Function of IRAG for cGMP kinase signalling in smooth muscle and platelets

Abstract

Intracellular signalling by NO/cGMP/cGMP-dependent protein kinase type I (cGKI) regulates various physiological processes including smooth muscle contractility and platelet aggregation. An important mediator of this signalling cascade is the inositol 1,4,5-trisphosphate receptor I (IP3RI) associated protein cGMP kinase substrate (IRAG). This protein forms a trimeric complex together with the cGMP kinase Iβ (cGKIβ) and the IP3RI. Targeted deletion of exon 12 of IRAG coding for the N-terminal part of the coiled-coil domain disrupted in vivo the IRAG-IP3RI interaction. The resulting IRAG∆12/∆12 mice showed an increased mortality and a severely reduced gastrointestinal motility. The relaxation of hormone-contracted aortic and longitudinal colonic smooth muscle by cGMP was abolished in IRAG∆12/∆12 mice, whereas cAMP-mediated relaxation was not altered.
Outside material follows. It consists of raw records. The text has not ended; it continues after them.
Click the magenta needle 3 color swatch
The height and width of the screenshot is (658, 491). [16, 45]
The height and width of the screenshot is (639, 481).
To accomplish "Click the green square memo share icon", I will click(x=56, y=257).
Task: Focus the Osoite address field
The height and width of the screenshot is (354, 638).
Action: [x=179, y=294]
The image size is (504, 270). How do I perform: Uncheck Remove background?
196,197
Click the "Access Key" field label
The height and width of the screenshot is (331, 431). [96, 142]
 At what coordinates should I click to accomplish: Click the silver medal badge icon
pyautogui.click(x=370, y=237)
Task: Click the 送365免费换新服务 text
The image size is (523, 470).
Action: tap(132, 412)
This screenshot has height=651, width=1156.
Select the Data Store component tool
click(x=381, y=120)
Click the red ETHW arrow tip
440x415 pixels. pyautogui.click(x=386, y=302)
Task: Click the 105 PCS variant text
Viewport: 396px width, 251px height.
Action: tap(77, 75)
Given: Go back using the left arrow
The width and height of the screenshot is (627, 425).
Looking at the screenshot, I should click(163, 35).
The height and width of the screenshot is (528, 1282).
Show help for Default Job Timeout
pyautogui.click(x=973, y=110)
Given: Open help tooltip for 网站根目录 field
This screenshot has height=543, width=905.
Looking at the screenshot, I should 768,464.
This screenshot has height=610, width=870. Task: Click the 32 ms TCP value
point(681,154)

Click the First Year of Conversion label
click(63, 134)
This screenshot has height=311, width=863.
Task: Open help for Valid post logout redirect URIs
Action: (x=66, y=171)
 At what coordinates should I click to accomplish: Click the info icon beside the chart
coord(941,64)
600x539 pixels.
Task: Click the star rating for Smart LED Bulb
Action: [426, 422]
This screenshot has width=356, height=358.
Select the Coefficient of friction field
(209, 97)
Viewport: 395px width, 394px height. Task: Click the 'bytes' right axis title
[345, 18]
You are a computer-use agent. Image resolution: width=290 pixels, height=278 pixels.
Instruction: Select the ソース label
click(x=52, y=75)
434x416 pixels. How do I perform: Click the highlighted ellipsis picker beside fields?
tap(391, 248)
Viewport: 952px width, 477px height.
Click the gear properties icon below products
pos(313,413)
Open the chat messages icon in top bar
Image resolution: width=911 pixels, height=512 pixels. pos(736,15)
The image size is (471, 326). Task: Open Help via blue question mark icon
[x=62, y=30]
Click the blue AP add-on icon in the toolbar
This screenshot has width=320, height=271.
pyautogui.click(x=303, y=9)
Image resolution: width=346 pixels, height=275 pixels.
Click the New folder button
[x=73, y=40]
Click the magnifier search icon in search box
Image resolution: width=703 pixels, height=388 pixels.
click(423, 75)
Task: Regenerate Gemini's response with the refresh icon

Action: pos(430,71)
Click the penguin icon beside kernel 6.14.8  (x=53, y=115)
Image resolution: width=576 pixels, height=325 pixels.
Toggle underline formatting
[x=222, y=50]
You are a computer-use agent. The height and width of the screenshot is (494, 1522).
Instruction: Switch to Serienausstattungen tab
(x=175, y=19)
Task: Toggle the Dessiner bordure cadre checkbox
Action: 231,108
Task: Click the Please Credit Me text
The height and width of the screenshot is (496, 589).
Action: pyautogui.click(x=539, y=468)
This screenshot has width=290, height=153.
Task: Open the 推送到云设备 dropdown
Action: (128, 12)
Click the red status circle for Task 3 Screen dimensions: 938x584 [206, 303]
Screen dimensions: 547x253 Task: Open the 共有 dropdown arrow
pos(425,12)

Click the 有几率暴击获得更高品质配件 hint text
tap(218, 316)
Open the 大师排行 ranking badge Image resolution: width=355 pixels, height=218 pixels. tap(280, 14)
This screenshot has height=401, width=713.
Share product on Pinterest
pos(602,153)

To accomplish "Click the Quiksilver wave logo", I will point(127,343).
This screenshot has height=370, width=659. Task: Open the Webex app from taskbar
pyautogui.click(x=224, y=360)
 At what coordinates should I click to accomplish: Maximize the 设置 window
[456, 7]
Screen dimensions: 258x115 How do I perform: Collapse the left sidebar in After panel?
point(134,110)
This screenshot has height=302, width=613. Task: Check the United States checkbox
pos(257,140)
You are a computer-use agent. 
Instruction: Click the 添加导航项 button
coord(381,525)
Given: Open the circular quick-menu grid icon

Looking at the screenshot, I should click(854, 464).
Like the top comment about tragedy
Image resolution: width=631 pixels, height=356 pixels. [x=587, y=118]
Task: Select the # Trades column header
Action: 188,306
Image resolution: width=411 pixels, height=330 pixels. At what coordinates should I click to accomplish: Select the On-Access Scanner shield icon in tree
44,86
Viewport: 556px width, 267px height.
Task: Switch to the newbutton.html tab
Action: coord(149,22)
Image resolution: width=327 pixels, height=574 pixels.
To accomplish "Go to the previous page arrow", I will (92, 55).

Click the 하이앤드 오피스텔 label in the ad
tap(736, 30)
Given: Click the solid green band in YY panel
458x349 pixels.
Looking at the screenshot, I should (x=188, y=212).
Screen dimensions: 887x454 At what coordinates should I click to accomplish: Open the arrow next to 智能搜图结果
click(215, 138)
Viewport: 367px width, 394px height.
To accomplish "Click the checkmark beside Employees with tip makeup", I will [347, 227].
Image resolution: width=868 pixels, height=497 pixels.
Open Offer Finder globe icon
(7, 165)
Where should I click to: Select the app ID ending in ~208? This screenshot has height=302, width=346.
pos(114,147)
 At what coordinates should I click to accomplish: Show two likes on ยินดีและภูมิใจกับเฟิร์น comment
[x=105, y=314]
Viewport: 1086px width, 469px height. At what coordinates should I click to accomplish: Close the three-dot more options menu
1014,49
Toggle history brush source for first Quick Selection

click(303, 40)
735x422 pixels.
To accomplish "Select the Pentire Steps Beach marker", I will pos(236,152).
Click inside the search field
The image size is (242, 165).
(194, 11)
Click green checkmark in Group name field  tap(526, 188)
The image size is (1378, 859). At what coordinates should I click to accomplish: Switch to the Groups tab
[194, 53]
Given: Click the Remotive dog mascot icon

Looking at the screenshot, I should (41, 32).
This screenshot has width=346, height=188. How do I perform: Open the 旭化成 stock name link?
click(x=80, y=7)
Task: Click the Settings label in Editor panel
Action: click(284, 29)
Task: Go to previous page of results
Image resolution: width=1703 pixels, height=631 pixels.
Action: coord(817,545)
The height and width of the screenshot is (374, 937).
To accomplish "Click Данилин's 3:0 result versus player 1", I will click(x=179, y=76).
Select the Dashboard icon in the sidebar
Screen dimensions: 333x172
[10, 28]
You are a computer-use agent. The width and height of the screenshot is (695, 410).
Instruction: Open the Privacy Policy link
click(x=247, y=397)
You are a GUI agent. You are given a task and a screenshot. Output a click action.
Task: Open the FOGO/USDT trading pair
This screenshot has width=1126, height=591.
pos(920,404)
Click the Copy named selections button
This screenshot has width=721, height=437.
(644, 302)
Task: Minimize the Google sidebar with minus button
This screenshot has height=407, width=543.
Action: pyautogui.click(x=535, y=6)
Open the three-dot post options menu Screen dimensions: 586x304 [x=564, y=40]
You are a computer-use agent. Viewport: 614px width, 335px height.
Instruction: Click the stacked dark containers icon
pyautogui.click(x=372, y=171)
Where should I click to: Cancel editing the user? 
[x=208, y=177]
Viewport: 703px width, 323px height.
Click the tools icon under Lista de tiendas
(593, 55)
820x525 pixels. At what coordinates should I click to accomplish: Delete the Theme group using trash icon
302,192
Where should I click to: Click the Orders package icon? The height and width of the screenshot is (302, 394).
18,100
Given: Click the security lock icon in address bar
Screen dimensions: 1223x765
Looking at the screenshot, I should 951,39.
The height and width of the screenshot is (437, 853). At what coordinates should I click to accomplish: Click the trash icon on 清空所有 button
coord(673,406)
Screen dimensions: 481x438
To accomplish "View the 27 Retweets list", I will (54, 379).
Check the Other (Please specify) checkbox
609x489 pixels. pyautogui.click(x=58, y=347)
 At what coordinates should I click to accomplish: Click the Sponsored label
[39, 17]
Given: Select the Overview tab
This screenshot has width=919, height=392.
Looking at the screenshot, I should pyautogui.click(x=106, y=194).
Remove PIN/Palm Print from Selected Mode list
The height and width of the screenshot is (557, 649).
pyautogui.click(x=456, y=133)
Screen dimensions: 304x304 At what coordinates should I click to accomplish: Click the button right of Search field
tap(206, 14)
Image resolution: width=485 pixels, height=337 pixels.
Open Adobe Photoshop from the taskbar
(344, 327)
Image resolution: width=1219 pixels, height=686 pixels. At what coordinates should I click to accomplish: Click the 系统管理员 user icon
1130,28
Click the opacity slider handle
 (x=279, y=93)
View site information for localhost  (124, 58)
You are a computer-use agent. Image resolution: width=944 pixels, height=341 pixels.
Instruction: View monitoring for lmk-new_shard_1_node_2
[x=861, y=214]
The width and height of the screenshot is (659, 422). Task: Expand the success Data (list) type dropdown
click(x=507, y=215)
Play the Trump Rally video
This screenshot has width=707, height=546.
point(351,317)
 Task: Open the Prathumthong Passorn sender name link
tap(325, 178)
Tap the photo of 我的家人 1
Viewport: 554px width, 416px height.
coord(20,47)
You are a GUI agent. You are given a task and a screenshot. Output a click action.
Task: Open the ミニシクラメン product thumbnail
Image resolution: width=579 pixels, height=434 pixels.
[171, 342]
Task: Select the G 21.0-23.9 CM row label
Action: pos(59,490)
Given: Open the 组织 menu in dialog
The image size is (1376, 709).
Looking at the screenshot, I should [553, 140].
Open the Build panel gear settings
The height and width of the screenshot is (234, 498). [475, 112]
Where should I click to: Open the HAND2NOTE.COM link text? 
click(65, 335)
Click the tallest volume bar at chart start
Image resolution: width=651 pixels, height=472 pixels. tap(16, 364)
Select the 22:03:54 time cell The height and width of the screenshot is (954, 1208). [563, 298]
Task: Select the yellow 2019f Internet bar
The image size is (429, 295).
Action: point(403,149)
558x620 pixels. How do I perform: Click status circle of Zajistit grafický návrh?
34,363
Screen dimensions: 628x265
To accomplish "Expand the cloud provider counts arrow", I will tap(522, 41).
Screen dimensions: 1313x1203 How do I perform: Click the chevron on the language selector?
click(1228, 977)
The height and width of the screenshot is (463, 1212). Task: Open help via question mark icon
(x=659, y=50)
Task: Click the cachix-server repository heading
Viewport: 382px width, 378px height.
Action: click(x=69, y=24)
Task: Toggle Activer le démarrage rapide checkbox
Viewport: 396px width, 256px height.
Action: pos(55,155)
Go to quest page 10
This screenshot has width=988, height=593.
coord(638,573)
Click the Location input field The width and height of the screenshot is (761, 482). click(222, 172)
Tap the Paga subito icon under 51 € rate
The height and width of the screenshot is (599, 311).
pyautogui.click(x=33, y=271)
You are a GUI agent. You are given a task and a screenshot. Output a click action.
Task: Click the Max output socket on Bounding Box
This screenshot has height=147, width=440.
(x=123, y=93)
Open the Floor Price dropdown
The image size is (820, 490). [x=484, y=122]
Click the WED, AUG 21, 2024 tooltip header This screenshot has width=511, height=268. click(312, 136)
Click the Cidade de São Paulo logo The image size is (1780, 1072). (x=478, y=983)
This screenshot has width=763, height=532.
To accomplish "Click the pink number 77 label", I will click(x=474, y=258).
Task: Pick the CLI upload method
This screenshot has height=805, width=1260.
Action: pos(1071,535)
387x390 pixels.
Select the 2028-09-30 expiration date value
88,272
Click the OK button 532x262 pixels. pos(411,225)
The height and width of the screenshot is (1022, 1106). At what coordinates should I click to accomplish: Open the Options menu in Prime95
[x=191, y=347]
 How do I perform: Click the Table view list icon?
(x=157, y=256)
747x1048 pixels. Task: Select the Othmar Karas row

In contrast to WT mice, norepinephrine-induced increases in [Ca]i were not reduced by cGMP in aortic smooth muscle cells from IRAG∆12/∆12 mice. These data suggest, that IRAG is involved in the cGMP-dependent decrease of [Ca]i in vivo and is essential for cGMP-dependent relaxation of hormone-induced vascular and colonic muscle contraction. However, cGMP-mediated relaxation of small intestinal smooth muscles was only partially affected in IRAG∆12/∆12 mice suggesting tissue specific selectivity of cGKI mechanisms.